The approach to reading a movable book sets it apart from conventional books or picture books.  Besides the words and images, the reader also needs to manipulate the object in order to completely understand all the elements. Each movement creates a change in meaning. In modern media terms the reader thus becomes an “interactor” in an interactive story.  (Murray, 1997; Reid-Walsh, 2012).

When were the first movable books made?

This genre has an ancient history across cultures. In the West, movable books predate the invention of printing and were used by early thinkers in science and philosophy, such as astronomy and in divination. One of the earliest books was created in the 13th century by the Catalan poet and mystic Ramon Llull of Majorca who used a revolving disc or volvelle to illustrate his theories. From the 14th century onwards, layers of flaps were used to illustrate anatomical treatises (Montanaro 1993).  (Note: See an online exhibit of Anatomical flap books called “Animated Anatomies” from the Renaissance onwards at Duke University)

After the invention of the printing press, books with movable components continued to be made for scholarly purposes for adults. In the Renaissance, emblem books became literally “speaking pictures.” (Bath 1994). Emblem books contain a title, a poem, and images; the reader-viewer is supposed to reflect on them as an integrated whole.

Occasionally book makers used movable devices such as the volvelle to indicate the motion in the heavens. George Wither’s Collection of Emblems Ancient and Moderne (1635) has a Divine lottery page that has the reader moving a dial with a cardboard pointer; spinning the dial points to the emblem most pertinent to the situation (Bath 1994:123).

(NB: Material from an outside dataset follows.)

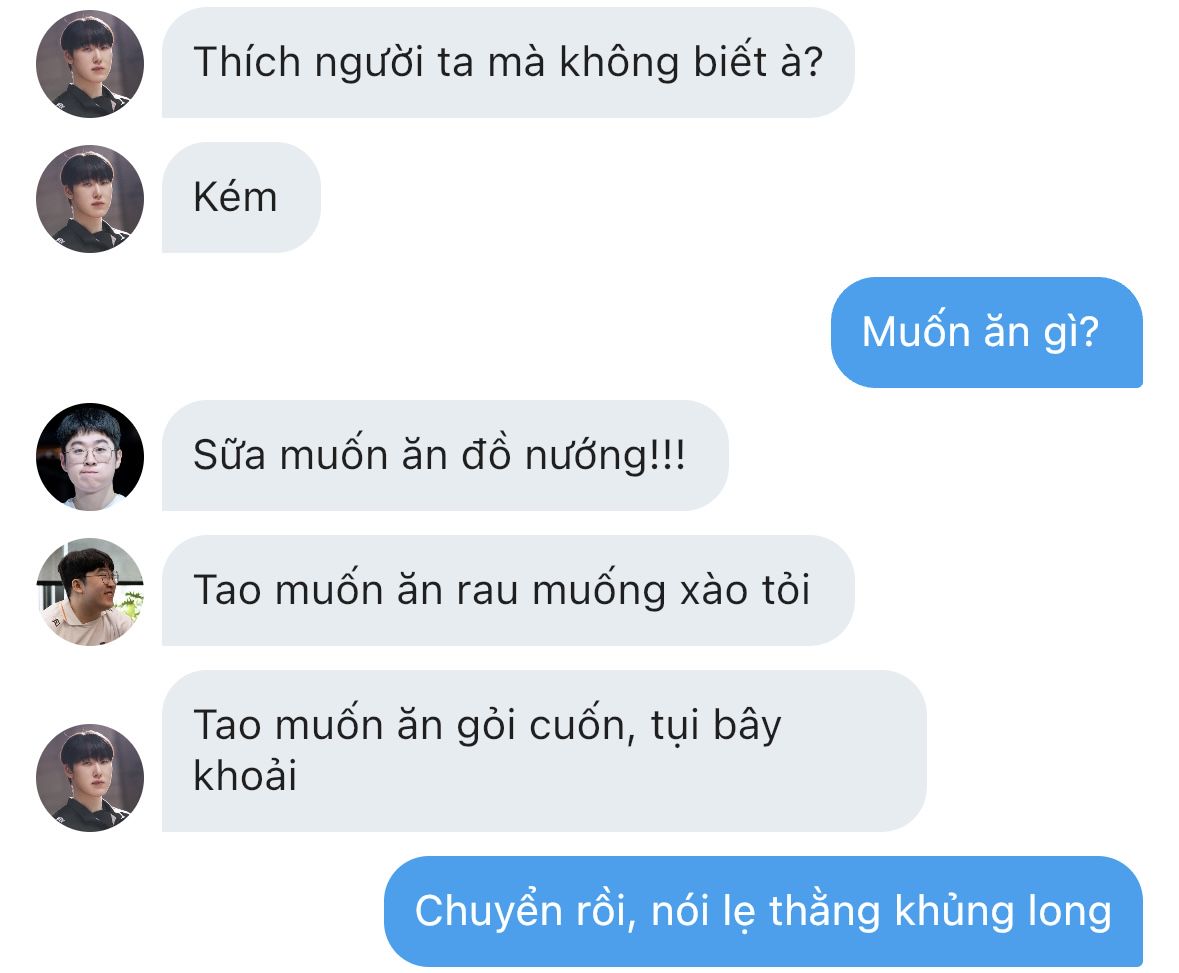Tap the blue "Chuyển rồi, nói lẹ" message
This screenshot has height=973, width=1179.
point(763,911)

(Note: See the project devoted to Emblem Books at Penn State University). This device was adapted on occasion to early children’s textbooks. For example, the humanist thinker Johann Albert Comenius used a volvelle to illustrate the heavens in his encyclopedic textbook Orbis Sensualium Pictus (1658).  It was translated into English and Latin by Charles Hoole in 1659 (Demers 2008).

When did the connection occur between children and movable books?

Movable books in the form of religious flap books began to cross over into children’s culture as a form of didactic storytelling in the early modern period, but gained momentum in the 18th century with the explosion of children’s-book publishing.  This was another time of “media in transition” and a more commercially motivated period of demand and experimentation considered to be the beginning of children’s literature English (Darton 1999, Muir 1954).

Some of the founding London publishers experimented with movable parts in educational books such as fold-out and cut-out pieces of the letters of the alphabet in a book produced by Mrs. Cooper, The Child’s New Play-Thing being a Spelling Book Intended to make the Learning to Read, a Diversion instead of a Task (1745).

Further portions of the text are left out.